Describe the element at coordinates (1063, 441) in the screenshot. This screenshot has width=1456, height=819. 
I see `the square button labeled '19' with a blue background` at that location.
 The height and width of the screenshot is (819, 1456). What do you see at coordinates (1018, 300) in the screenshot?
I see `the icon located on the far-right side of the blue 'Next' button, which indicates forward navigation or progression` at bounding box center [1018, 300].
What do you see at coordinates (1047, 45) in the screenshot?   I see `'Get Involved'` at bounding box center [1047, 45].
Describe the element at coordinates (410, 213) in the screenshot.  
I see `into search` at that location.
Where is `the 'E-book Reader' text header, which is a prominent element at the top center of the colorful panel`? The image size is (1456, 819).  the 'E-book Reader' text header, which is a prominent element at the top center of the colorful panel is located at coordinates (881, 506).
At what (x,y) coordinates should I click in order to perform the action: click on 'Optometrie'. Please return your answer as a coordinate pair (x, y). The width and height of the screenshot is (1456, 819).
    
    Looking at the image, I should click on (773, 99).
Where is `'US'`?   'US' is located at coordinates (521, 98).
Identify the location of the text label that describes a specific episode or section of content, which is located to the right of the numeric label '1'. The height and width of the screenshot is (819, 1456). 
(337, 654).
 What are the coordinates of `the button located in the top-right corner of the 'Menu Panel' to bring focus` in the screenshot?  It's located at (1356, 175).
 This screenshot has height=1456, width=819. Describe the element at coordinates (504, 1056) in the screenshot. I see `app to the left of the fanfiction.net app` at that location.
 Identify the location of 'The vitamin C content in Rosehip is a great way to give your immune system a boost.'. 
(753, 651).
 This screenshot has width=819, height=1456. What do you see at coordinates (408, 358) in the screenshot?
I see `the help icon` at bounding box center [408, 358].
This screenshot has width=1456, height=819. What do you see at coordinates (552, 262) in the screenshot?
+++++
**WRITTEN REQUEST:** Reproduce the entries above word for word, from the first line through the line that contains "coordinates (881, 506).", including that line.

**SOLUTION TO THE PROBLEM:**
Describe the element at coordinates (1063, 441) in the screenshot. This screenshot has width=1456, height=819. 
I see `the square button labeled '19' with a blue background` at that location.
 The height and width of the screenshot is (819, 1456). What do you see at coordinates (1018, 300) in the screenshot?
I see `the icon located on the far-right side of the blue 'Next' button, which indicates forward navigation or progression` at bounding box center [1018, 300].
What do you see at coordinates (1047, 45) in the screenshot?   I see `'Get Involved'` at bounding box center [1047, 45].
Describe the element at coordinates (410, 213) in the screenshot.  
I see `into search` at that location.
Where is `the 'E-book Reader' text header, which is a prominent element at the top center of the colorful panel`? The image size is (1456, 819).  the 'E-book Reader' text header, which is a prominent element at the top center of the colorful panel is located at coordinates (881, 506).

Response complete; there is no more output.